This discussion has been locked.
You can no longer post new replies to this discussion. If you have a question you can start a new discussion

Password Expiration Time Behavior Change in eDir 9.2.7

I wanted to make everyone aware that there is a behavior change in the way eDirectory 9.2.7 handles password expiration time on login.  Prior to eDirectory 9.2.7, you could manually set a passwordExpirationTime on a user object and upon login (in my testing LDAP BINDs), even if the password policy assigned to the user had a password expires setting, the user's password expiration time would not get get reset to match the policy.  So for example, say I had a 30 day expire on my password policy and my password changed time was more than 30 days in the past and hence my password was expired.  Prior to eDirectory 9.2.7, I could just set the password expiration time to some future date and my password would no longer be expired. I could continue to login with that password until it expired on the new date/time set in passwordExpirationTime on my user object.  

Now in eDirectory 9.2.7, when a user logs in, the password expiration time is immediately reset to match the policy.  So if the policy is set for 30 day expire, the passwordExpirationTime is set to 30 days since pwdChangedTime.  Basically, you can no longer override the calculated expiration time like you could in the past.
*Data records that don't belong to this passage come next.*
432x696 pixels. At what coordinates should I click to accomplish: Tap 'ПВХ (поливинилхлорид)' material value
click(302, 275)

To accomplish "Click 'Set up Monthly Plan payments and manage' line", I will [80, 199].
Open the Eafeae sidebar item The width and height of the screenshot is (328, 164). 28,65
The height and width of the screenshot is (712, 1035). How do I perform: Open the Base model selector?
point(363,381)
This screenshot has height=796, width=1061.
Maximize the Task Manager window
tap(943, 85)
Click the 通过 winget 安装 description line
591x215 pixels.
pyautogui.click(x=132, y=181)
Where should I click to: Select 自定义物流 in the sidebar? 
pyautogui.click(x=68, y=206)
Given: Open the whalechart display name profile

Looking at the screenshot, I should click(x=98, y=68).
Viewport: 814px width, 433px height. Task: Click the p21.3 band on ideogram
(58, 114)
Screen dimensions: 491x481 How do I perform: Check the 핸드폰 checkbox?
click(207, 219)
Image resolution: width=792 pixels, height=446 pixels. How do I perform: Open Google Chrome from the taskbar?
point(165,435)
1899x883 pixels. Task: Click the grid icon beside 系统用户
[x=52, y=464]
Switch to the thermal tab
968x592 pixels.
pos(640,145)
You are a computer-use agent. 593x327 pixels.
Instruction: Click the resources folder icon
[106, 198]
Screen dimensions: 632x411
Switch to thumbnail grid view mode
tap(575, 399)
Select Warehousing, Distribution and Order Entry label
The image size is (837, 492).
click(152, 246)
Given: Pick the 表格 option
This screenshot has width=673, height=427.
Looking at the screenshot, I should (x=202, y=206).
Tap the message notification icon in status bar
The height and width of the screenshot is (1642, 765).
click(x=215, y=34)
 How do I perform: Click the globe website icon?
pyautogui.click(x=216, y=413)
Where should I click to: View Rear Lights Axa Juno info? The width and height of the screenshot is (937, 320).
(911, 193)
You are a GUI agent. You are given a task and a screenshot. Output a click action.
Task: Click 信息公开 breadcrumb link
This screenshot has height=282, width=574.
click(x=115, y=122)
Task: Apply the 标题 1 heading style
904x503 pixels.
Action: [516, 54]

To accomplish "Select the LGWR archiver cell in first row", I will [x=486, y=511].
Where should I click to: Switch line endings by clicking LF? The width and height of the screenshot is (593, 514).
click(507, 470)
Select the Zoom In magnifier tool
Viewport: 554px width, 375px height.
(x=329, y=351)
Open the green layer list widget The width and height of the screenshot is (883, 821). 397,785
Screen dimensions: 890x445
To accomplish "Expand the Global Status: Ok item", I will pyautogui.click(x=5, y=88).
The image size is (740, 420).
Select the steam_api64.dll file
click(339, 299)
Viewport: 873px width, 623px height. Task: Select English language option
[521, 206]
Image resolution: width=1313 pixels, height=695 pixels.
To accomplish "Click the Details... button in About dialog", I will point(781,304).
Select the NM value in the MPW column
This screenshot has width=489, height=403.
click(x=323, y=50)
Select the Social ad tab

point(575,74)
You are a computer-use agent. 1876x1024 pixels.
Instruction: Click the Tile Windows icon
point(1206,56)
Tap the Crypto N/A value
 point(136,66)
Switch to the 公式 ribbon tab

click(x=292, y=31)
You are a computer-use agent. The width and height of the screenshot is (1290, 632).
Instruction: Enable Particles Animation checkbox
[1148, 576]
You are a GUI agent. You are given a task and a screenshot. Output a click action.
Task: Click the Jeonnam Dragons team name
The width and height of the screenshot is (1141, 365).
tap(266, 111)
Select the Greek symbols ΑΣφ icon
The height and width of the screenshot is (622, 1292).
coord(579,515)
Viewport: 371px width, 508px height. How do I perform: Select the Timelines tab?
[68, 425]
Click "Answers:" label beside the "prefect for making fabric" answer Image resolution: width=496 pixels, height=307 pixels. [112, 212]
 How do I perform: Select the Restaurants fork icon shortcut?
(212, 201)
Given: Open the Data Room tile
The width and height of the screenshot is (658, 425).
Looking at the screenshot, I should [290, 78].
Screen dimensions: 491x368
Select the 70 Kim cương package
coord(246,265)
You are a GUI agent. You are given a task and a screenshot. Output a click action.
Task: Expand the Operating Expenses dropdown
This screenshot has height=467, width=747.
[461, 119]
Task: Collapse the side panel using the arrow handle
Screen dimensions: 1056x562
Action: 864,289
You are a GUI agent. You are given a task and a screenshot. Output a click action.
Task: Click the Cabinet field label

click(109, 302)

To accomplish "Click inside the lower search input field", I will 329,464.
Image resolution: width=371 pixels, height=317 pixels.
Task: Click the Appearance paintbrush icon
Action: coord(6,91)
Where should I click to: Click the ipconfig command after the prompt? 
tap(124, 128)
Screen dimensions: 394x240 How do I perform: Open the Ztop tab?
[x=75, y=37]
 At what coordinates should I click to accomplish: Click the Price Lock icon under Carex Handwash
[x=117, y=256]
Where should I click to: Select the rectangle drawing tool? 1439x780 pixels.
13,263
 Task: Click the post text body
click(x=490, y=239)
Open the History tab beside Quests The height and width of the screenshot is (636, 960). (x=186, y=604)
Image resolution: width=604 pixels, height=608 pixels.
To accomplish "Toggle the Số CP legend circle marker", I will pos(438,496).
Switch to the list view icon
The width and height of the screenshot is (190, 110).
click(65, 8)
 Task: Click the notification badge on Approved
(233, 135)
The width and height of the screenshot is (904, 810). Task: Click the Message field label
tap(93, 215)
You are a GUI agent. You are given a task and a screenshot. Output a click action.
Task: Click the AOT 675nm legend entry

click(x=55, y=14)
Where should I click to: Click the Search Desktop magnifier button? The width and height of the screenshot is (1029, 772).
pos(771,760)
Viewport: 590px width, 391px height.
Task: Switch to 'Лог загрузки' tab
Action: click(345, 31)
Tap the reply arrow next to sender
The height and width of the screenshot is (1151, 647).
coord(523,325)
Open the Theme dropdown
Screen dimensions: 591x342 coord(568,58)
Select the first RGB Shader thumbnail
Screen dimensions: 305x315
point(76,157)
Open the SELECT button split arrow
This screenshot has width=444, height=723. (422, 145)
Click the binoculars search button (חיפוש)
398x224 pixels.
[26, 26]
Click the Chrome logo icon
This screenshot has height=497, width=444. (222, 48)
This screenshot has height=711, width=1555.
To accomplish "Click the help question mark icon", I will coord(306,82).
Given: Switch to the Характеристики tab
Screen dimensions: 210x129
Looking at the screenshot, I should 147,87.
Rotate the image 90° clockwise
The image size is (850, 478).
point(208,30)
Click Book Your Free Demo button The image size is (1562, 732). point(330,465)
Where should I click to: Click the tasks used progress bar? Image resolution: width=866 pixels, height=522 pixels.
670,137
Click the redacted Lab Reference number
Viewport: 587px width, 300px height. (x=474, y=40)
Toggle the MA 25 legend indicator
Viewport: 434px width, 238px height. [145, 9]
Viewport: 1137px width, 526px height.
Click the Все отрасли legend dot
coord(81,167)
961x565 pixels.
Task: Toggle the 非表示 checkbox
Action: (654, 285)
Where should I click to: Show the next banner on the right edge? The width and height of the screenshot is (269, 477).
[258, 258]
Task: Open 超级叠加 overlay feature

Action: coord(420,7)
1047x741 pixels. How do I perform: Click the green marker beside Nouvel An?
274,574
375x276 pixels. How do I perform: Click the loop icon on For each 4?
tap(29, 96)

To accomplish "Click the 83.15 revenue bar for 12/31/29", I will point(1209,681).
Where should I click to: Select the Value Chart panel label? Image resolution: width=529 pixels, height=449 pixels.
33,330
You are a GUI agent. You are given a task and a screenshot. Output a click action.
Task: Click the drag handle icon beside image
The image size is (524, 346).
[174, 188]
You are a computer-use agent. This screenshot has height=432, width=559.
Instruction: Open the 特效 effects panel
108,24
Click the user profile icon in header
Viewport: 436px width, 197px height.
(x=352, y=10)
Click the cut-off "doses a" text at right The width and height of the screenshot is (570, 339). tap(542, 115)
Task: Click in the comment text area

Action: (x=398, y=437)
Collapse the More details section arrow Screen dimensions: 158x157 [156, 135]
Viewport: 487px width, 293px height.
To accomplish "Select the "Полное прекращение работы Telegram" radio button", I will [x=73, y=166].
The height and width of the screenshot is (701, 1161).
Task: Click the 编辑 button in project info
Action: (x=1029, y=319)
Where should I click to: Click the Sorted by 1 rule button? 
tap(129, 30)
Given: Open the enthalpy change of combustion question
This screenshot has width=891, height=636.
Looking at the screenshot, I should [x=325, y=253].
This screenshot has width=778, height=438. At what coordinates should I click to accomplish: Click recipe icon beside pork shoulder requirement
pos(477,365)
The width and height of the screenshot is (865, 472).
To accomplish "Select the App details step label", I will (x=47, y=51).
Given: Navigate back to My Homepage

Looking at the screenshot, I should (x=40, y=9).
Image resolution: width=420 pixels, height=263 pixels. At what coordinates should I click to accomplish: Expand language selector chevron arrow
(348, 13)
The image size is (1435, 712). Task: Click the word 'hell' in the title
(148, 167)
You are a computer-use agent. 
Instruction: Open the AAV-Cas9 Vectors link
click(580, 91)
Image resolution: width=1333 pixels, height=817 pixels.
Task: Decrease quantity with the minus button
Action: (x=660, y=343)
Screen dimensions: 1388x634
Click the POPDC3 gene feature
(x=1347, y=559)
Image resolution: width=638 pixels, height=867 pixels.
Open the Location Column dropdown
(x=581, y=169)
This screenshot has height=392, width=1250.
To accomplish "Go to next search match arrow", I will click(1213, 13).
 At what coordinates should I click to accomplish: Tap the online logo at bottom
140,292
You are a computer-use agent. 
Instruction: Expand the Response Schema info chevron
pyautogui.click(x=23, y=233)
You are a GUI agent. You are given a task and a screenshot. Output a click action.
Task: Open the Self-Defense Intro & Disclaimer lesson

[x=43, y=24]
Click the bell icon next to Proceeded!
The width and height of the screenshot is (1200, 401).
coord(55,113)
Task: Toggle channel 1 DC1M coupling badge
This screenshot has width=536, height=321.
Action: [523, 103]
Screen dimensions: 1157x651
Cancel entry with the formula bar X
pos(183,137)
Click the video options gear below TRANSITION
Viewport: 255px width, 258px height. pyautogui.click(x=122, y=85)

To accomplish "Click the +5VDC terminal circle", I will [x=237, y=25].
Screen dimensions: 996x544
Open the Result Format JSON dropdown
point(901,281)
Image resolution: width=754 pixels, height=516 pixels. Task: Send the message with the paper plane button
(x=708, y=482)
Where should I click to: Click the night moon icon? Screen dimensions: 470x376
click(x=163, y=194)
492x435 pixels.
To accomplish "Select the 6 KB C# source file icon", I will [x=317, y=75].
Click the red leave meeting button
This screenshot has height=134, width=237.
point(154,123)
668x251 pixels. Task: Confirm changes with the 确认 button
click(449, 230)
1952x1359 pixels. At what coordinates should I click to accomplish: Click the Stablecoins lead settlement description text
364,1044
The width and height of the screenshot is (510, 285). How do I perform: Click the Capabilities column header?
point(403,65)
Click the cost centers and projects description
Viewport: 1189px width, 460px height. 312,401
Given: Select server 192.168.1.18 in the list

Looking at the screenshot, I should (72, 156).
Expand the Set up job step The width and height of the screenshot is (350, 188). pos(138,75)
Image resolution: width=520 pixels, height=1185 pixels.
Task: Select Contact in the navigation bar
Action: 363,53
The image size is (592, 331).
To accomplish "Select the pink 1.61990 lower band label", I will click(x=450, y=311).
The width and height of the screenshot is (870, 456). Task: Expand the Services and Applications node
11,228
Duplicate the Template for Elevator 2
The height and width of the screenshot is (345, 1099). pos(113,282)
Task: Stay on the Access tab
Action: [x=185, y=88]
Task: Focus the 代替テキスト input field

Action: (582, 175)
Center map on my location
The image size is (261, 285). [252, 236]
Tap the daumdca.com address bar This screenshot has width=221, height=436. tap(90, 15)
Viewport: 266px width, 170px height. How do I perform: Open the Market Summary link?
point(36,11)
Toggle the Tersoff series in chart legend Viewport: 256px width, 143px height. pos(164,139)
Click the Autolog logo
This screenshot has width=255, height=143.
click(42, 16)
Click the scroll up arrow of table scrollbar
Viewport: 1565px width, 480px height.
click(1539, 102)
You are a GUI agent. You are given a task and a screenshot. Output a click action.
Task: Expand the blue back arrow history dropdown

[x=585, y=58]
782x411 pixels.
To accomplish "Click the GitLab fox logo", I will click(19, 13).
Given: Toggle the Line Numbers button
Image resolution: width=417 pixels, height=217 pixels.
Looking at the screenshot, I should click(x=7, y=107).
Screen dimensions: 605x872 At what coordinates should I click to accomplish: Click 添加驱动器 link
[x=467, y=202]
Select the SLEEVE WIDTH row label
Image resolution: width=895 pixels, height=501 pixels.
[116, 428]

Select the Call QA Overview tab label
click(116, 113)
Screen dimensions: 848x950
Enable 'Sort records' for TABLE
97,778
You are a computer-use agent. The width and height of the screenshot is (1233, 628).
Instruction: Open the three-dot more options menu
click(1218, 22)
I'm not sure if this change was done on-purpose or not, but it is something to be aware of.  It was the result of a bug fix, see reply below.

Matt

  • Verified Answer

    +1  

    FYI, it is the result of this bug fix:

    PasswordExpirationTime does not get added to user at login if verify whether existing password comply is false#

    Fix: PasswordExpirationTime does not get added to user at login if verify whether existing password comply is false. This occurs when the user does not change the password after login. As a result, changes have been done for password compliance check and to get the PasswordExpirationTime even if password comply is “False”. (Defect 235437)

    So something to be aware of, especially if you have mixed trees.